- [Exercise brief] The records are set out below this line. Return exactly the lines from the one containing "Instruction: Select the" through the last, and exclude the pictures.

- [Dataset extract]
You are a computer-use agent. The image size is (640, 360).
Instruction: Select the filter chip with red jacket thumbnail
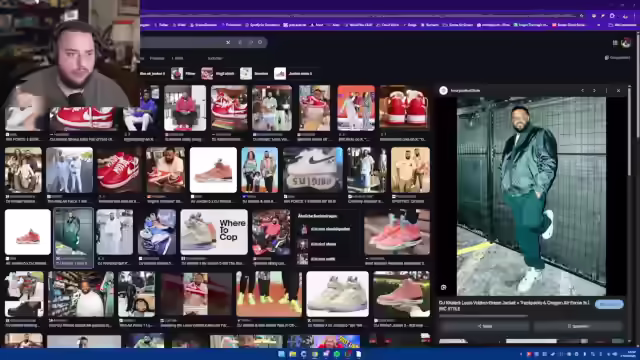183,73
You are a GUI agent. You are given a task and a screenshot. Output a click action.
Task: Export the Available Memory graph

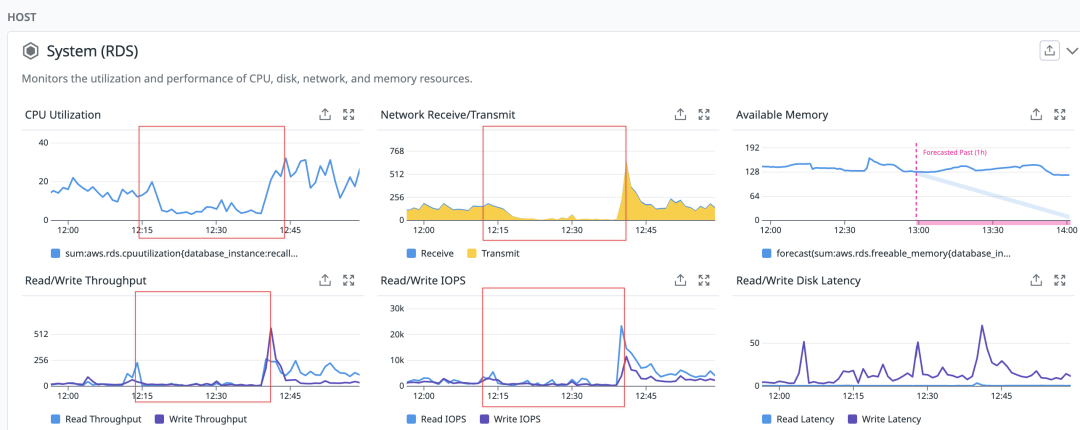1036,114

- [Worked solution]
Instruction: Select the filter chip with red jacket thumbnail
183,73
You are a GUI agent. You are given a task and a screenshot. Output a click action.
Task: Export the Available Memory graph

1036,114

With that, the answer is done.